Try this:
Hi there,
I am new to the forums and would appreciate a little help on this problem
I have a homework problem that states the following:
You are not allowed to use a calculator. Just use logic. Show all work.
Using the properties of integrals prove that : ∫ √((x^4)+1)dx >= 26/3
Definite integral from 1 to 3 (3 being upper limit, 1 being lower)
well what I did was make a U-Substitution
u = (x^4) + 1 ----> dx = du/4(x^3)
giving me (1/4x^3) ∫ u^(1/2) du
but from there i am lost. Using my ti-83 i found that the definite integral from 1 to 3 √((x^4)+1)dx = 8.98.... , which is greater than 26/3
I just dont know how I am messing up, after integrating this I get: (u^(3/2)) / (6(x^3))

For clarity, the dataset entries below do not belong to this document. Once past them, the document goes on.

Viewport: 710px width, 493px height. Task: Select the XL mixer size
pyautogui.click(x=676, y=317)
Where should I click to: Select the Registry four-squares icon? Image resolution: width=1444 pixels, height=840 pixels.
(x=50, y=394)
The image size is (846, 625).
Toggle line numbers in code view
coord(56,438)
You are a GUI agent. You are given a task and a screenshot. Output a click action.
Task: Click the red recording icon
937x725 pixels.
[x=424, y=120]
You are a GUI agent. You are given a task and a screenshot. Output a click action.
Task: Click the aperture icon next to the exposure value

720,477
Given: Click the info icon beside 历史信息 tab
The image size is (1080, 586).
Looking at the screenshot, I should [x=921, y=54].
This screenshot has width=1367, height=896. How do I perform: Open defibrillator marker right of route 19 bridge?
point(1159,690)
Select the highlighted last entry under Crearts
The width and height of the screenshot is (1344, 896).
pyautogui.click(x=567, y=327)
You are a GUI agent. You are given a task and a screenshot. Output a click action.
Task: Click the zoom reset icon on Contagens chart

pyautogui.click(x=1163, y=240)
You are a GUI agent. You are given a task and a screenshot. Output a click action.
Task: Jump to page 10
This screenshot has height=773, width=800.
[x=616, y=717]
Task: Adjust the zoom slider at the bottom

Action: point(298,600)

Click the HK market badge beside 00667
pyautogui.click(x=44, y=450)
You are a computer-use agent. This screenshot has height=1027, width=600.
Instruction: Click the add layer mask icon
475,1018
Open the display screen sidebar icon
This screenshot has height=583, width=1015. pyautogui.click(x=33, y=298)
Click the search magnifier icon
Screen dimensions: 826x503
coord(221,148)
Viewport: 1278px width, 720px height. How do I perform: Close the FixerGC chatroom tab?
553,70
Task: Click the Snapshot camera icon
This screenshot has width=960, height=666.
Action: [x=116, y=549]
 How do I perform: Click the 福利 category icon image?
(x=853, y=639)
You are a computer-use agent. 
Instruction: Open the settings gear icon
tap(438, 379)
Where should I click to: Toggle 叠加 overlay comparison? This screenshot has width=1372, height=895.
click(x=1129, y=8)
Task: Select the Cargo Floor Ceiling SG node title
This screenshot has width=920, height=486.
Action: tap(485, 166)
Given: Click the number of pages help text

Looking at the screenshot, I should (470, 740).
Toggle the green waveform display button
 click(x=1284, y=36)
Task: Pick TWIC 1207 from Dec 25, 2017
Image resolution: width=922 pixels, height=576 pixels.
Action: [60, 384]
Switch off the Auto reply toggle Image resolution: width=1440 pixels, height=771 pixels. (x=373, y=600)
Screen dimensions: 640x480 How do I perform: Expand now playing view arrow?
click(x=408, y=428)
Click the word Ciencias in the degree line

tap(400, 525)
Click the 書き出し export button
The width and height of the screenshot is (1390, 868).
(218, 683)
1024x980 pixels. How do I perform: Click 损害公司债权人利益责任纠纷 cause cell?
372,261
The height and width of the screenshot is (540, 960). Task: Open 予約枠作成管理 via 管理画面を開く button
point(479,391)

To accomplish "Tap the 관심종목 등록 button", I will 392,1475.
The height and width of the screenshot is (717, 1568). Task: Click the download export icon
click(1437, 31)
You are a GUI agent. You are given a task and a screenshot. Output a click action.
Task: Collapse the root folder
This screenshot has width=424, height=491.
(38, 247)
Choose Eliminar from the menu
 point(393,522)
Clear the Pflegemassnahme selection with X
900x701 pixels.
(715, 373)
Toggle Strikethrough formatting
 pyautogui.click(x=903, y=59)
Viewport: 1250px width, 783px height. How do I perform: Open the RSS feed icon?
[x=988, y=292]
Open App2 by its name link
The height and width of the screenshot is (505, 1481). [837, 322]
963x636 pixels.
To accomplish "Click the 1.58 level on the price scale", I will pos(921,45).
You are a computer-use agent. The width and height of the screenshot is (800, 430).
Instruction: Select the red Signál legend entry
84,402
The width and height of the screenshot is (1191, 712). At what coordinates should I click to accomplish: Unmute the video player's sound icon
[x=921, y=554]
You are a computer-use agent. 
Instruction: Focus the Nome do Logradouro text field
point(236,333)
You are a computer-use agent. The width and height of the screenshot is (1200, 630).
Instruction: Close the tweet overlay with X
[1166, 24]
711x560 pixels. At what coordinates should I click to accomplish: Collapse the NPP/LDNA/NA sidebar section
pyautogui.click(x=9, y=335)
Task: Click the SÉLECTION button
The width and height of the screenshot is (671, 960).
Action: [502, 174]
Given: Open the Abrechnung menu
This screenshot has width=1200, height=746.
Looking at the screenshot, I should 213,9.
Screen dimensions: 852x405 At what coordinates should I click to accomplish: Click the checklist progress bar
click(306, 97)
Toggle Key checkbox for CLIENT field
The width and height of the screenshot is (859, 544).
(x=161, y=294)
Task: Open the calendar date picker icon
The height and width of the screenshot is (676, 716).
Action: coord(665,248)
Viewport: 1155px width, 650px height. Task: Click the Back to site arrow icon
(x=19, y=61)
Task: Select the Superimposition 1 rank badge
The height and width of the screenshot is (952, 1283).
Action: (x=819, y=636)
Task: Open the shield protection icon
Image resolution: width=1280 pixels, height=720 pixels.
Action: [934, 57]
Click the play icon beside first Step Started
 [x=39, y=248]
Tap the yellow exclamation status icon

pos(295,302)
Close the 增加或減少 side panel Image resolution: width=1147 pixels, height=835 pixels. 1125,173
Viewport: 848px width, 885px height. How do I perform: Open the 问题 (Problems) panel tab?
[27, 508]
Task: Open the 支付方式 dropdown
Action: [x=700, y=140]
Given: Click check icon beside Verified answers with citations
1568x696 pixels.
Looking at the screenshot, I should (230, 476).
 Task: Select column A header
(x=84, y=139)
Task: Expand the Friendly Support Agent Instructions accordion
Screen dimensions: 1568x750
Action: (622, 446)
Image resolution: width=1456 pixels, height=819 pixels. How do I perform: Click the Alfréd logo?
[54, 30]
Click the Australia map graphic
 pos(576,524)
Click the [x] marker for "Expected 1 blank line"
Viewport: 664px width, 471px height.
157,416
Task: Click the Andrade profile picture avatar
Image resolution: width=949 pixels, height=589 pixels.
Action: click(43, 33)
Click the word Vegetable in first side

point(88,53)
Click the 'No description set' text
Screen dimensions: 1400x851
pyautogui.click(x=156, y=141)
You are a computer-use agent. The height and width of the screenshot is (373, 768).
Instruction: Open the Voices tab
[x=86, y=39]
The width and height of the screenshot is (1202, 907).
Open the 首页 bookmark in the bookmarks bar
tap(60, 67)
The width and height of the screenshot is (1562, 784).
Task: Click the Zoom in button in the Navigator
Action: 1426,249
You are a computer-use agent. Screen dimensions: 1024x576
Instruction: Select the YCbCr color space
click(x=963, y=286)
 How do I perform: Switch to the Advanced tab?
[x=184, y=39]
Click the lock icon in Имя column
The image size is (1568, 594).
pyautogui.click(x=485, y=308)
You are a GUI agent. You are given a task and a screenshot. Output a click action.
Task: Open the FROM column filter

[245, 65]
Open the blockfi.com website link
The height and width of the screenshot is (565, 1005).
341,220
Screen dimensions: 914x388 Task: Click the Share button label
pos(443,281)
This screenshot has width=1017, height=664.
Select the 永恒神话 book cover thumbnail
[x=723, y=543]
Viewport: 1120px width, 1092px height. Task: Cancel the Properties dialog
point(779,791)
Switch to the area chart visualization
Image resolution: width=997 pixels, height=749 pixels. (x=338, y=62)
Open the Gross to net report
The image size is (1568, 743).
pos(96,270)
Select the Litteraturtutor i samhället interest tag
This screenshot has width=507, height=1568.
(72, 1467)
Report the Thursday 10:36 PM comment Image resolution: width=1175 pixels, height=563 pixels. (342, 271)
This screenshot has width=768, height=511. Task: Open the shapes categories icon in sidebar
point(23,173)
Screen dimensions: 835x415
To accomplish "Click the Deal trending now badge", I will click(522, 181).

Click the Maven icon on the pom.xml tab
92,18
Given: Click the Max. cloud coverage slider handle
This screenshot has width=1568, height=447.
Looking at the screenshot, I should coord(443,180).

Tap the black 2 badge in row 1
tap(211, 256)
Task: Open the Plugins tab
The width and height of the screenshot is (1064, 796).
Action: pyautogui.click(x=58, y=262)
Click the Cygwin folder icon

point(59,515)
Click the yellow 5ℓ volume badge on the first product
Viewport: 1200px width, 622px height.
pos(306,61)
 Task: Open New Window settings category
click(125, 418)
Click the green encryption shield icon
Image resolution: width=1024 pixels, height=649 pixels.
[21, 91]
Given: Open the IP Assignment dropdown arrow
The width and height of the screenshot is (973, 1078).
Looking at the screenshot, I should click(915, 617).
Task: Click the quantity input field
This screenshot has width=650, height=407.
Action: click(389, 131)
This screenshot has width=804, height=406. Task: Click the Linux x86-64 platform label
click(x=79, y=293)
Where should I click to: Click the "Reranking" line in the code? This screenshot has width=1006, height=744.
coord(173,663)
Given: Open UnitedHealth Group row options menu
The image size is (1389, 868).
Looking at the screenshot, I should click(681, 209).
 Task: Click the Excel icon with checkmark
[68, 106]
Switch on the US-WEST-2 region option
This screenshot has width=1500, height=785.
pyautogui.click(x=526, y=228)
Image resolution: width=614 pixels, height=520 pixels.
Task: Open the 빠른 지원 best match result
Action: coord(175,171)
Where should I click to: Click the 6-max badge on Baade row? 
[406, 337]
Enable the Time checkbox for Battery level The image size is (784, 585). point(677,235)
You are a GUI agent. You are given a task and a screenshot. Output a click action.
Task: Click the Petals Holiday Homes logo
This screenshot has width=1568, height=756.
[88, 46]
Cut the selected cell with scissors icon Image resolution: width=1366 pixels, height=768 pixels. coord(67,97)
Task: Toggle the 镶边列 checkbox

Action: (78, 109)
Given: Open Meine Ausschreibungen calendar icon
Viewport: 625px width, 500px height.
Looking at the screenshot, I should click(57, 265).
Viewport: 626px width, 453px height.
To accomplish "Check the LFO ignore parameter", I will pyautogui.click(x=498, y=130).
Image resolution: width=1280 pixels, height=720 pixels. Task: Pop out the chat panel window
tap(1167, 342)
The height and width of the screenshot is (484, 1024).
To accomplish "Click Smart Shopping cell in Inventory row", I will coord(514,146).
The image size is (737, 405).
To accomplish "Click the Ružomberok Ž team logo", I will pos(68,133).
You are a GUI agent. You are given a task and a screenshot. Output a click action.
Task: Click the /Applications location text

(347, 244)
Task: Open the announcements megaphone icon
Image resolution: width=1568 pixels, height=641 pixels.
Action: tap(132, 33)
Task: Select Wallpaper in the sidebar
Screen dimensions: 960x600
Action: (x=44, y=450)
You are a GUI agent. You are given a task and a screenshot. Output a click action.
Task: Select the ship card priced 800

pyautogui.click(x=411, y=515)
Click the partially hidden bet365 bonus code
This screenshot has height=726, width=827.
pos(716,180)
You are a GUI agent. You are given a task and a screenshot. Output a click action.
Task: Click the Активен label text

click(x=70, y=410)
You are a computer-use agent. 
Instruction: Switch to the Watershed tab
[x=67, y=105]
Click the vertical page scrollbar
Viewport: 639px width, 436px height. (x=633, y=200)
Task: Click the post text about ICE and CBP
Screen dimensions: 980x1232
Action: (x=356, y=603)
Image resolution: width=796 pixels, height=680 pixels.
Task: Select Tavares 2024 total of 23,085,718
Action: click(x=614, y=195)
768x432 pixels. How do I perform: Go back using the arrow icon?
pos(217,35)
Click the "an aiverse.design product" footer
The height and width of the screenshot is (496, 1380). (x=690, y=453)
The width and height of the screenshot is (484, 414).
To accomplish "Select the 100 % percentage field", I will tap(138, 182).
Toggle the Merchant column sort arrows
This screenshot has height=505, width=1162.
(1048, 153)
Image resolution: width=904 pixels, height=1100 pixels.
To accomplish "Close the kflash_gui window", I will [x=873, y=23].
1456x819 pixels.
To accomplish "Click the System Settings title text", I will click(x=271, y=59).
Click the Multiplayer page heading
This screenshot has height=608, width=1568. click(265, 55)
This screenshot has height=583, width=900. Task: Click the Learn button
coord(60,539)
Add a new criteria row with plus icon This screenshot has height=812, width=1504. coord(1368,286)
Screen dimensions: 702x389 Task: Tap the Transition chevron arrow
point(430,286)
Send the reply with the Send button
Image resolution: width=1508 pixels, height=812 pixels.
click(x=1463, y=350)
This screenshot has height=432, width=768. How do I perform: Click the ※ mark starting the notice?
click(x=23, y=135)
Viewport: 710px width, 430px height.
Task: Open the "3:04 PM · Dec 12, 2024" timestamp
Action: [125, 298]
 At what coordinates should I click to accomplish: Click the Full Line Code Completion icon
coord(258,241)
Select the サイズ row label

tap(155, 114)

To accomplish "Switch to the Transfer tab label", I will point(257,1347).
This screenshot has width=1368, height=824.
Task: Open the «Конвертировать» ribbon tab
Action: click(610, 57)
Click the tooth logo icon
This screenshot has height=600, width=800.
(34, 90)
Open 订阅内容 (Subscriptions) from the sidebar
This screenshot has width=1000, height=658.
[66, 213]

but when i do F(b) - F(a) I am not getting the answer 8.98.. and do not know how to do this without my calculator
I wouldn't recommend trying to compute the exact value of the integral. It involves elliptic functions.
Here's the beauty of inequalities: you have loads of freedom. You can throw away stuff left and right, simplify, and yet keep the inequality. If you follow the train of reasoning I gave in Post #2, what can you do with the integral to the right of my inequality?